The gravest danger, however, lies in the uncertain fate of Göttingen mathematics. This is the source that feeds us. If Göttingen becomes desolate, or if all positions are filled with professors who don't follow the tradition, then we need to find wholly new sources, or we perish. The fact that Emmy Noether has left has already created a tangible gap. And we can't foresee what will happen to Courant.
I would, therefore, like to ask you to ponder whether you might consider abandoning your previously held position of keeping the editorial team as small as possible, and consider a moderate enlargement. An event that might be beneficial to the Annalen is the death of Lichenstein. This might allow us to link up to the Leipzig school, where good work is being undertaken. My suggestion is to include van der Waerden, who has rendered us a great service over the last years with his speedy and thorough reviewing, in the editorial board. He is unusually versatile, and among his other qualities he is recognised as a master of algebra and topology, two very important fields. Of course, I have not yet corresponded with van der Waerden about this idea, so I don't know what he position on it will be. He simply seems the most suitable and, as far as I know, there don't seem to be any objections against him either from a personal or from a political point of view.

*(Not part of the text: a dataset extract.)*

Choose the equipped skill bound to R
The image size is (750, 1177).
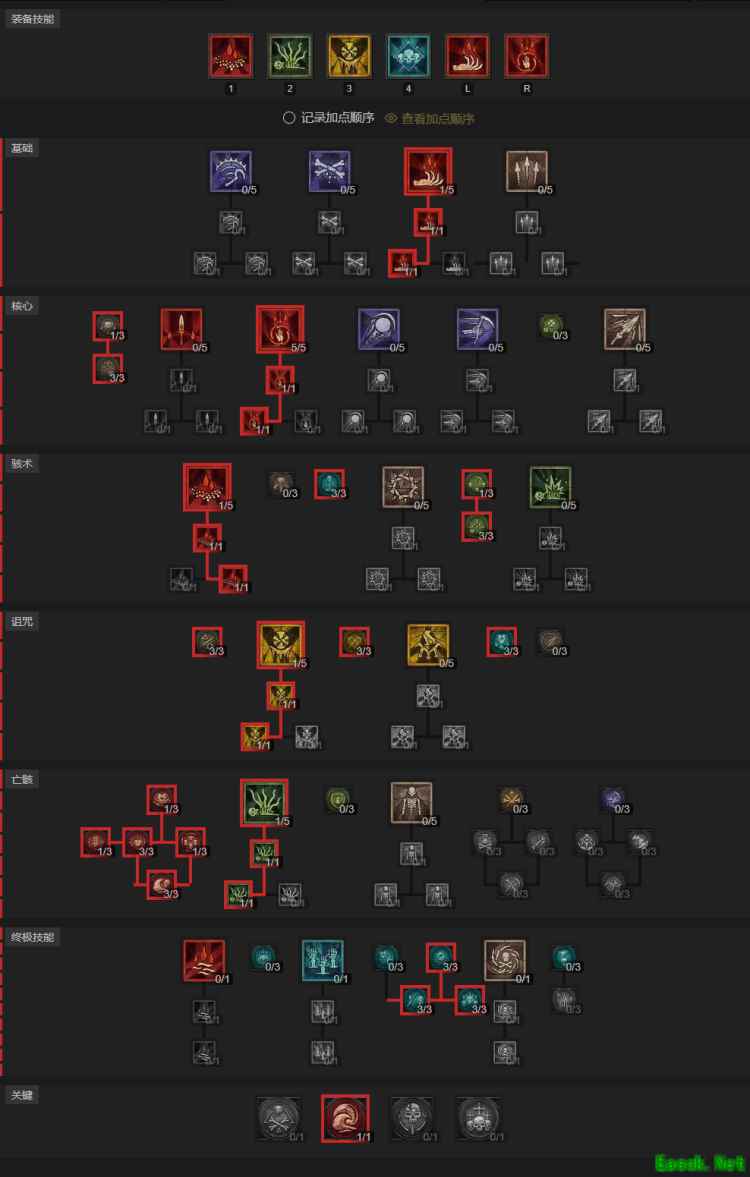pyautogui.click(x=526, y=56)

Let me come back to my own role in the Annalen, and I do not want to be misunderstood in what I am writing now. I consider it my obligation to resign from my position should you consider that my ancestry or my uncertain situation as a dismissed university professor or anything else related to my person could damage the reputation or the efficacy of the Annalen. [Here Blumenthal added a handwritten comment in the margin: In rereading this paragraph, I see that despite all my efforts, the possibility of a misunderstanding still exists. You might read into my words an accusation against you or distrust of you. Naturally, I mean nothing of the sort. I know that you will keep me on the staff of the Annalen if it is at all possible. But I ask you to look into whether it is indeed possible.] I consider it to be my obligation to say these things to you, and i will resign without feeling hurt if you think that this is advisable. But please understand me correctly if I add that giving up this work will give me pain since - ignoring the fact that following my retirement my income has been reduced by half, and the income of approximately 100 marks generated by the Annalen is a significant addition to my budget - my reputation in the world of science now rests essentially on my editing activities. I therefore value them highly, but I do not intend to hold onto them: this is what I wanted to tell you and, if you consider it best for the Annalen, I will certainly get on and resign.
But there is another financial matter that I need to tell you about. Up to the present, 4 marks per sheet were deducted from the fee paid by Springer (30 marks per sheet) to be passed on to our local extraordinary Professor Krauss for checking the corrections. Now that my income has been so severely reduced, I have decided, after consulting my friend Krauss, to resume checking the revision myself and to keep the 4 marks per sheet that Springer provides for this. I request permission from the editorial board for doing this.
Finally, a piece of personal and more enjoyable news. Mali [his wife] has improved considerably but still needs to rest. Our new little home is very convenient and we live there in quite idyllic conditions. I am trying to move into new areas of study in the theory of functions of several variables and in ancient Greek mathematics.
I will send a copy of this letter to Hecke. I would like to ask you to answer soon, and comprehensively, since I am very concerned about all these things.
Best wishes from our house to your house.